### The task
Rewrite the data below with each "computer-use agent" changed to "desktop agent" and nothing else altered.

Data for locating words and elements

- - -

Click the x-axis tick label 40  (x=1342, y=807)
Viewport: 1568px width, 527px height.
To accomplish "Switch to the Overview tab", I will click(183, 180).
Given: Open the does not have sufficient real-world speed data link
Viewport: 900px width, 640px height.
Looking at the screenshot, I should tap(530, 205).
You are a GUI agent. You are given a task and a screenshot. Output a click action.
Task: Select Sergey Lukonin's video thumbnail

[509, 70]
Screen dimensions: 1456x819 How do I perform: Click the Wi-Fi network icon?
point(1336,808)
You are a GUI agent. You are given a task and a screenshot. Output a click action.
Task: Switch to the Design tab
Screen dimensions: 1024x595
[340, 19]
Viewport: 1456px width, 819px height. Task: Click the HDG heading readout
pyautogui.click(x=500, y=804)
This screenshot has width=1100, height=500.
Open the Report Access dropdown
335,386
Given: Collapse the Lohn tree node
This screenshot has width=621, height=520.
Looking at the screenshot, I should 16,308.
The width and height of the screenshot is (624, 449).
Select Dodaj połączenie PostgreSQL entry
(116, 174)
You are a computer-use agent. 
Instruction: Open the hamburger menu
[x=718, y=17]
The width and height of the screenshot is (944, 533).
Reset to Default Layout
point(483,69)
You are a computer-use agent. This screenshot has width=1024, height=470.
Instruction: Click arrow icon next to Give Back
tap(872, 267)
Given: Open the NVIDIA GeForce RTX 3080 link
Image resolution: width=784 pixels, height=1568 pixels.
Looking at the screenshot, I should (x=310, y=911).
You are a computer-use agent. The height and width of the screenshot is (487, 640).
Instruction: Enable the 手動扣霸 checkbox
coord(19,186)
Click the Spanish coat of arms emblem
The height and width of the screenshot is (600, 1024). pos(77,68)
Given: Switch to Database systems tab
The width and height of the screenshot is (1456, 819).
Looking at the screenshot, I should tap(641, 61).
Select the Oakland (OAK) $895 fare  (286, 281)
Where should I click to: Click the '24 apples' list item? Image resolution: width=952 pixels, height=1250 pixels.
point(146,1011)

- - -

### Completed task
Click the x-axis tick label 40  (x=1342, y=807)
Viewport: 1568px width, 527px height.
To accomplish "Switch to the Overview tab", I will click(183, 180).
Given: Open the does not have sufficient real-world speed data link
Viewport: 900px width, 640px height.
Looking at the screenshot, I should tap(530, 205).
You are a GUI agent. You are given a task and a screenshot. Output a click action.
Task: Select Sergey Lukonin's video thumbnail

[509, 70]
Screen dimensions: 1456x819 How do I perform: Click the Wi-Fi network icon?
point(1336,808)
You are a GUI agent. You are given a task and a screenshot. Output a click action.
Task: Switch to the Design tab
Screen dimensions: 1024x595
[340, 19]
Viewport: 1456px width, 819px height. Task: Click the HDG heading readout
pyautogui.click(x=500, y=804)
This screenshot has width=1100, height=500.
Open the Report Access dropdown
335,386
Given: Collapse the Lohn tree node
This screenshot has width=621, height=520.
Looking at the screenshot, I should 16,308.
The width and height of the screenshot is (624, 449).
Select Dodaj połączenie PostgreSQL entry
(116, 174)
You are a desktop agent. 
Instruction: Open the hamburger menu
[x=718, y=17]
The width and height of the screenshot is (944, 533).
Reset to Default Layout
point(483,69)
You are a desktop agent. This screenshot has width=1024, height=470.
Instruction: Click arrow icon next to Give Back
tap(872, 267)
Given: Open the NVIDIA GeForce RTX 3080 link
Image resolution: width=784 pixels, height=1568 pixels.
Looking at the screenshot, I should (x=310, y=911).
You are a desktop agent. The height and width of the screenshot is (487, 640).
Instruction: Enable the 手動扣霸 checkbox
coord(19,186)
Click the Spanish coat of arms emblem
The height and width of the screenshot is (600, 1024). pos(77,68)
Given: Switch to Database systems tab
The width and height of the screenshot is (1456, 819).
Looking at the screenshot, I should tap(641, 61).
Select the Oakland (OAK) $895 fare  (286, 281)
Where should I click to: Click the '24 apples' list item? Image resolution: width=952 pixels, height=1250 pixels.
point(146,1011)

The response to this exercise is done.